Skiing was popular in the Allenspark area in the 1920s and 1930s, when international ski jumping competitions were held. Jumps and ski courses included the Willow Creek Slide, Thelma Slide, Butter Bowl, Haugen Slide, and Point-O-Pines. The Rock Creek Ski area was developed after World War II and operated until 1952. Cross-country skiing is still popular, especially on Rock Creek and in Wild Basin.

==Geography==
Allenspark is located in northwest Boulder County within Roosevelt National Forest in the Front Range of the Colorado Rockies. The western edge of the community is the boundary of Rocky Mountain National Park.
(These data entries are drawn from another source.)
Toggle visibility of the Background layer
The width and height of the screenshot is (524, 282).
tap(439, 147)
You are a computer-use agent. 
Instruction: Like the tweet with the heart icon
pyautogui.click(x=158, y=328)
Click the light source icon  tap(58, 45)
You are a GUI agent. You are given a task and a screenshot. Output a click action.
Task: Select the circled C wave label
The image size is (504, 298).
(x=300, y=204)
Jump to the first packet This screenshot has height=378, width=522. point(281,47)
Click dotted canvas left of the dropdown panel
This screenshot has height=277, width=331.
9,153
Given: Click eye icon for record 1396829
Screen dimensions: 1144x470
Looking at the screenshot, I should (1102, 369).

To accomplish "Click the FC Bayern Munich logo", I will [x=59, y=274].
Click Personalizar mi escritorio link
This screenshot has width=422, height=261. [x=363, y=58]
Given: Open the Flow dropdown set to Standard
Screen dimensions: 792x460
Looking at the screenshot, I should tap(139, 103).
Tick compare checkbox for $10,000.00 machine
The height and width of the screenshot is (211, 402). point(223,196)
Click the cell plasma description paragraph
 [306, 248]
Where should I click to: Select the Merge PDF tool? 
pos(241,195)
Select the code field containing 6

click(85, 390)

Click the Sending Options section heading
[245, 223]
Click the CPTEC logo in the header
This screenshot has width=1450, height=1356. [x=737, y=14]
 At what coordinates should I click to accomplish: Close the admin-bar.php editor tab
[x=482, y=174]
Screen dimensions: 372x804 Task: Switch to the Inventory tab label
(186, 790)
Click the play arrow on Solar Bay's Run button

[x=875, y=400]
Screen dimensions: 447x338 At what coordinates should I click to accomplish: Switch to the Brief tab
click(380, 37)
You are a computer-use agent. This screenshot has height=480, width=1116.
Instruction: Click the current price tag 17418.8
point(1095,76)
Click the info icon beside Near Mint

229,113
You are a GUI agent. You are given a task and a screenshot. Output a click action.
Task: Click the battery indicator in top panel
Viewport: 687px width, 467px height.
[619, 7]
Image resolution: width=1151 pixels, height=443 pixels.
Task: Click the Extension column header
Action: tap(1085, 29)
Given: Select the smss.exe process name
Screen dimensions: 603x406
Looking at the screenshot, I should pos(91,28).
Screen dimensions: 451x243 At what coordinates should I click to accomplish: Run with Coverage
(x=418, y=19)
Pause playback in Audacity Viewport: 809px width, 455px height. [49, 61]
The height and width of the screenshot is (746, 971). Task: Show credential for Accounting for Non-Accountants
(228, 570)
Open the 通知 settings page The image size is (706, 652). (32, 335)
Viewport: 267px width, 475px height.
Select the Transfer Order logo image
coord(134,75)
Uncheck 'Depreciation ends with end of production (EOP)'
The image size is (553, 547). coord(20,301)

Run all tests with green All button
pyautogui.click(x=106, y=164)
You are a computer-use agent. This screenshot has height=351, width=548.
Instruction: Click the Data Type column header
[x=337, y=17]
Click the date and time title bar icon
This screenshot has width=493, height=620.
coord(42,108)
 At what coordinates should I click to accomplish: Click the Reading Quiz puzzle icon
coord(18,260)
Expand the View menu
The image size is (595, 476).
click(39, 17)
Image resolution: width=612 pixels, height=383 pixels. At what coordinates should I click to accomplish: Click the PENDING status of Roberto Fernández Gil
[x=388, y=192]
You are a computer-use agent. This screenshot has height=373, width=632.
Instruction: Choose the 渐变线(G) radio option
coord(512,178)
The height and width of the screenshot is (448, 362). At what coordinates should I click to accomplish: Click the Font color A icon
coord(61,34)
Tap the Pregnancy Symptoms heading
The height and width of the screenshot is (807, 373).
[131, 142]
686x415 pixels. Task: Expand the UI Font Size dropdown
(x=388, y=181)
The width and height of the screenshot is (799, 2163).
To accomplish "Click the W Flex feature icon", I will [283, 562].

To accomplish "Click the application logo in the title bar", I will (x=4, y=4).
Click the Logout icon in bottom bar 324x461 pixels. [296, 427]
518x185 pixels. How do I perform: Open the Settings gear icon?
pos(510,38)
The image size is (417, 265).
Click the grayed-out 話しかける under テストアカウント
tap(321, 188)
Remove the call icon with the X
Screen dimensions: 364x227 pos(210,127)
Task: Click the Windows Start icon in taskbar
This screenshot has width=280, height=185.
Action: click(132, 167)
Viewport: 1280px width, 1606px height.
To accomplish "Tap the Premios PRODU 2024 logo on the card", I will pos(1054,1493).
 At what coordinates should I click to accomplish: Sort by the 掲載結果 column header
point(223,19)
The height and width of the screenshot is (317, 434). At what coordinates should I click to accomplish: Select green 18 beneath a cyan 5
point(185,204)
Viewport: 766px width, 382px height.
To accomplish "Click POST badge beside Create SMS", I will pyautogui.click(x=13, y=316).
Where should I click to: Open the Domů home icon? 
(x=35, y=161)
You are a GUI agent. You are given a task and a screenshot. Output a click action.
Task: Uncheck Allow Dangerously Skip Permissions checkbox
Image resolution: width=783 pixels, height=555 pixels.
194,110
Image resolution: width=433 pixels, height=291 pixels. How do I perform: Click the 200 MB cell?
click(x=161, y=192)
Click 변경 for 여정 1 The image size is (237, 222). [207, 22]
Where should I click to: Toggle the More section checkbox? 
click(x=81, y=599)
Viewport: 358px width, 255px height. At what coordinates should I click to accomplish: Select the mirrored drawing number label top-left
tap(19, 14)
State Highway 7 passes through the community, leading north 15 mi to Estes Park and east 19 mi to Lyons.

At the 2020 United States census, the Allenspark CDP had an area of 30.924 km2 including 0.033 km2 of water.

===Climate===

Climate data for Allenspark 3NW, Colorado, 1991–2020 normals: 8500ft (2591m)
| Month | Jan | Feb | Mar | Apr | May | Jun | Jul | Aug | Sep | Oct | Nov | Dec | Year |
| Record high °F (°C) | 59 (15) | 55 (13) | 65 (18) | 70 (21) | 82 (28) | 85 (29) | 90 (32) | 87 (31) | 83 (28) | 74 (23) | 67 (19) | 55 (13) | 90 (32) |
| Mean maximum °F (°C) | 50.9 (10.5) | 50.4 (10.2) | 57.2 (14.0) | 63.0 (17.2) | 74.2 (23.4) | 80.2 (26.8) | 86.1 (30.1) | 83.1 (28.4) | 78.3 (25.7) | 68.4 (20.2) | 57.5 (14.2) | 50.2 (10.1) | 86.3 (30.2) |
| Mean daily maximum °F (°C) | 32.2 (0.1) | 34.5 (1.4) | 41.7 (5.4) | 46.1 (7.8) | 56.0 (13.3) | 68.6 (20.3) | 74.3 (23.5) | 72.7 (22.6) | 65.7 (18.7) | 52.4 (11.3) | 40.6 (4.8) | 33.4 (0.8) | 51.5 (10.8) |
| Daily mean °F (°C) | 23.2 (−4.9) | 24.6 (−4.1) | 31.0 (−0.6) | 34.4 (1.3) | 44.1 (6.7) | 53.3 (11.8) | 59.3 (15.2) | 57.7 (14.3) | 51.1 (10.6) | 40.6 (4.8) | 30.5 (−0.8) | 23.8 (−4.6) | 39.5 (4.1) |
| Mean daily minimum °F (°C) | 14.1 (−9.9) | 14.7 (−9.6) | 20.3 (−6.5) | 22.8 (−5.1) | 32.2 (0.1) | 38.1 (3.4) | 44.3 (6.8) | 42.7 (5.9) | 36.5 (2.5) | 28.7 (−1.8) | 20.3 (−6.5) | 14.1 (−9.9) | 27.4 (−2.6) |
| Mean minimum °F (°C) | −7.1 (−21.7) | −8.5 (−22.5) | −1.7 (−18.7) | 6.4 (−14.2) | 20.0 (−6.7) | 28.4 (−2.0) | 36.0 (2.2) | 35.2 (1.8) | 20.0 (−6.7) | 12.1 (−11.1) | −0.6 (−18.1) | −3.5 (−19.7) | −15.5 (−26.4) |
| Record low °F (°C) | −21 (−29) | −23 (−31) | −23 (−31) | −8 (−22) | 10 (−12) | 23 (−5) | 31 (−1) | 31 (−1) | 11 (−12) | 3 (−16) | −15 (−26) | −17 (−27) | −23 (−31) |
| Average precipitation inches (mm) | 1.44 (37) | 1.38 (35) | 3.11 (79) | 3.61 (92) | 3.06 (78) | 1.83 (46) | 2.41 (61) | 2.69 (68) | 2.21 (56) | 1.14 (29) | 1.44 (37) | 0.84 (21) | 25.16 (639) |
| Average snowfall inches (cm) | 20.8 (53) | 18.2 (46) | 34.0 (86) | 36.9 (94) | 12.0 (30) | 1.8 (4.6) | trace | 0.0 (0.0) | 7.3 (19) | 9.2 (23) | 18.8 (48) | 12.7 (32) | 171.7 (435.6) |
Source 1: NOAA
Source 2: XMACIS (1991-2003 snowfall, records & monthly max/mins)

==Demographics==

The United States Census Bureau initially defined the Aetna Estates CDP for the 2000 United States census.